The preferred treatment is peritoneal lavage with fluid free of potassium chloride and warmed to 43 degrees C. Additionally, lavage of the intestines, bladder, thorax, and heart can be options. Lavage of the thorax can be accomplished using two thoracostomy tubes.

Cardiac bypass

This is the most effective at rewarming and can be used in severe hypothermia and associated cardiac arrest. It rapidly increases core temperature by one degree C every 5 minutes. As this allows support of perfusion as well as ventilation and oxygenation, it is very effective.

Managing Cardiac Arrest-Associated Hypothermia

Responders will have to make some adjustments to resuscitation efforts in the hypothermic cardiac arrest patients. 

Initial Treatment for Hypothermia

As with other patients in cardiac arrest, the management of airway, breaths, and circulation is still of paramount importance. Responders should be aware that respiration and pulse rates may be abnormally slow in the hypothermic patient. In those who appear “clinically dead,” CPR should be started immediately, including rescue breaths. The temperature does not need to be verified before treatment is begun. If possible, responders should also provide warming techniques such as humidified warm oxygen in conjunction with bag-mask ventilations. 

Studies do not show the best temperature to begin defibrillation in hypothermic patients. While significant hypothermia may be associated with increased or even refractory VF, studies also show that hypothermia may be associated with improving response to defibrillation. 

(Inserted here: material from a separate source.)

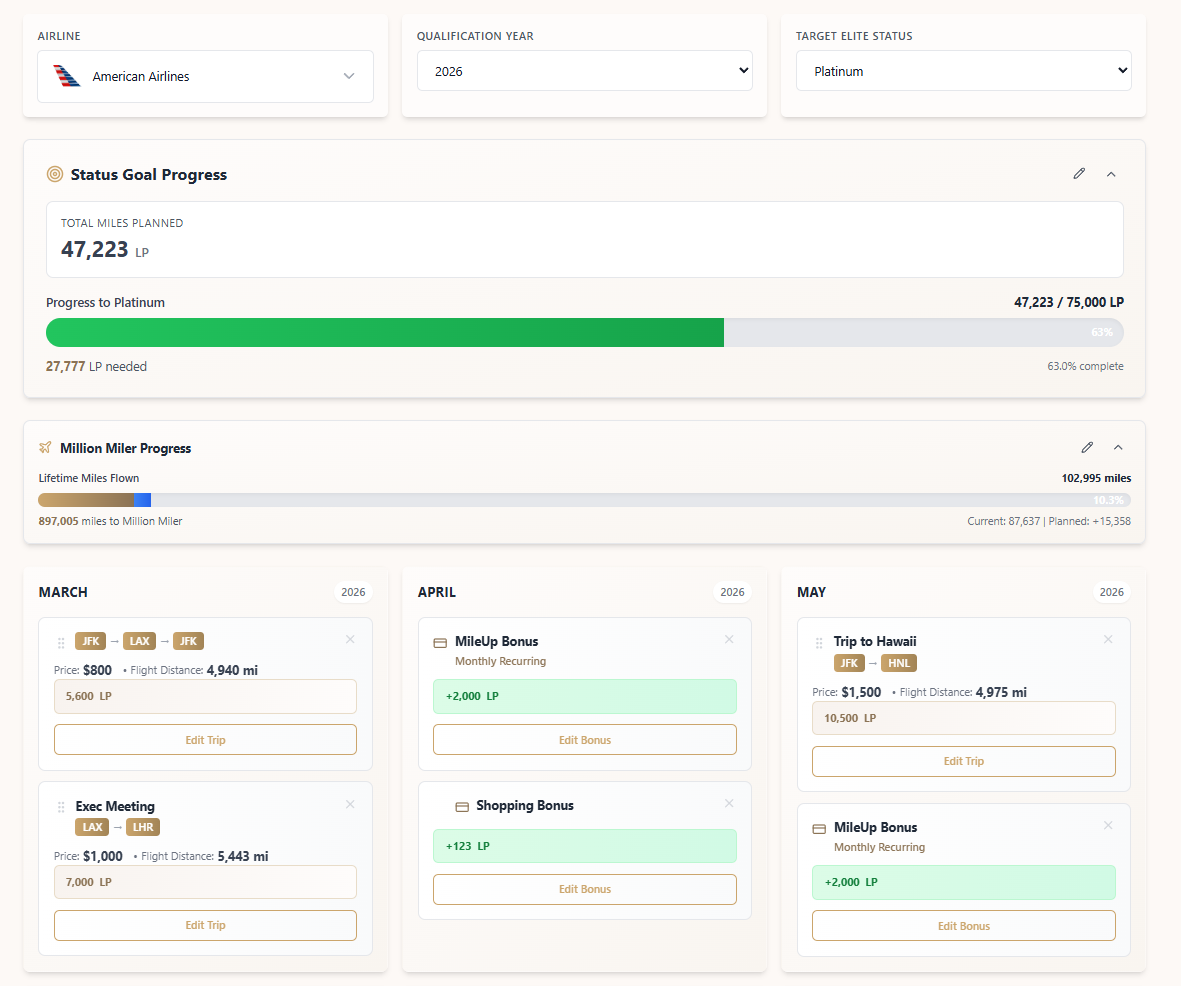This screenshot has width=1181, height=986.
Task: Click the drag handle on Trip to Hawaii
Action: [x=819, y=643]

Defibrillation should not be withheld in hypothermic patients. If there is a shockable rhythm, defibrillation should be given. Resume CPR immediately as would be done in any case of cardiac arrest. If the arrhythmia persists, it is reasonable to continue repeat defibrillation attempts while simultaneously attempting to warm the patient. (Class IIb, Evidence level C). 

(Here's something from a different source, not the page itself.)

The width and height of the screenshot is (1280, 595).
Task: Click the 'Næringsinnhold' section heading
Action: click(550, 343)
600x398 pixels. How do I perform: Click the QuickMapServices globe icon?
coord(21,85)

Advanced Treatment for Hypothermia

Management of the airway is similar to other cases of cardiac arrest. An advanced airway should be placed as quickly as possible if needed. It also provides a conduit to deliver warmed humidified oxygen, as well as help minimize aspiration events. 

Of course, there will also be a primary focus on warming the patient. While traditionally it was thought that the hypothermic heart is not responsive to conventional resuscitative therapies, however, research has not proved this to be true. 

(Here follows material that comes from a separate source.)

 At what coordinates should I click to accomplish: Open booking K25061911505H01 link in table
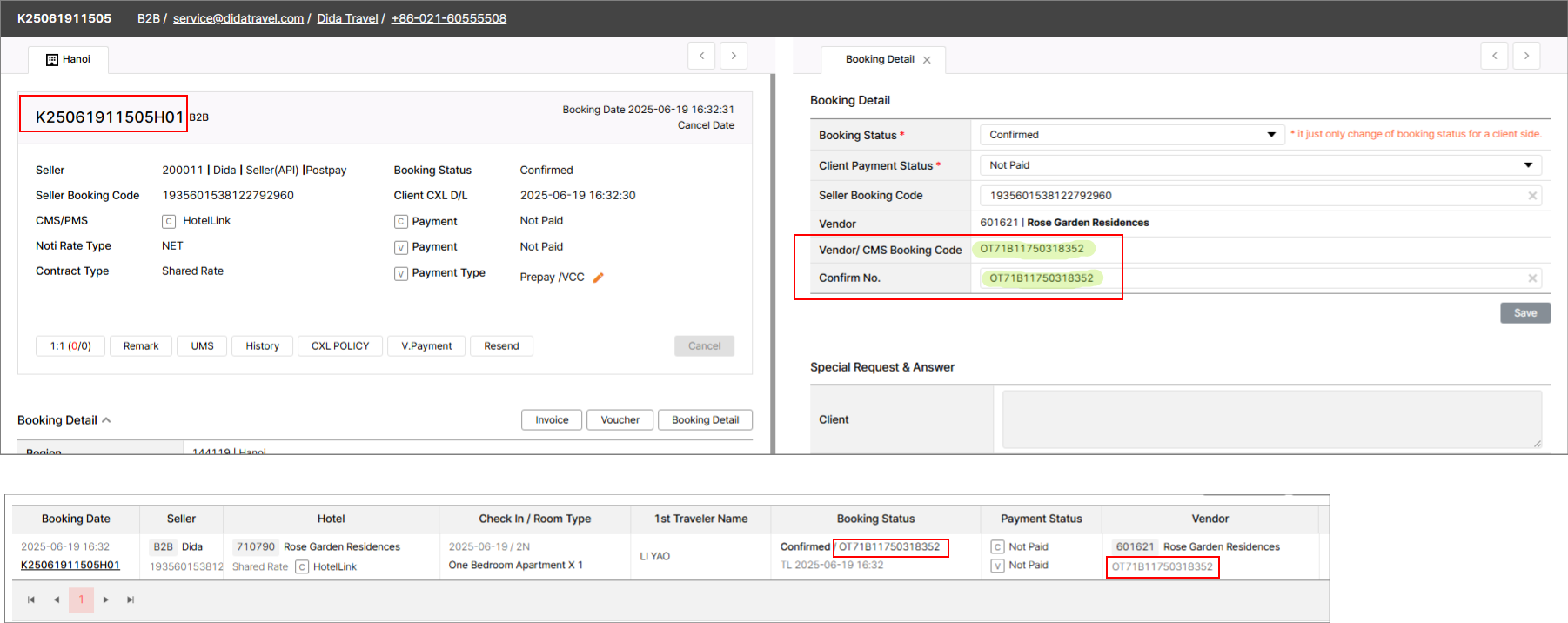(70, 566)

There is a difference in the metabolism of medications. This can lead to the concern that in hypothermic patients, medications can reach toxic levels if repeatedly dosed. This can cause providers to withhold medications in patients with severe hypothermia. Recent research suggests that vasopressors increase the likelihood of ROSC in these patients compared to place. Smaller animal-based research indicates that using the algorithm for cardiac arrest medications with defibrillation improved outcomes in hypothermia compared to defibrillation alone. These are small case reports, so based on the available literature, it is reasonable to provide vasopressors to hypothermic patients with associated cardiac arrest. (Class IIb, Evidence level C). 

Defibrillation should be used for pulseless ventricular arrhythmias. Clinicians should be aware that significant bradycardia is often physiological and should not be managed with pacing.

Warming in the hospital includes warming humidified air, warmed IV fluids, warmed peritoneal lavage, and extracorporeal warming with bypass procedures. Extracorporeal CPR (or ECPR) with extracorporeal membrane oxygenation and cardiopulmonary bypass can also be used if experience and equipment are available. This allows more rapid warming of the patient and can be a temporizing maneuver until left ventricular assist devices or heart transplantation can occur. Studies indicate that ECPR provides survival benefit with improved neurologic function compared to traditional CPR. It is particularly beneficial in hypothermic patients who may have a reversible cause of cardiac arrest that can be reversed in the period of ECPR. (Class IIb, Evidence level C-LD).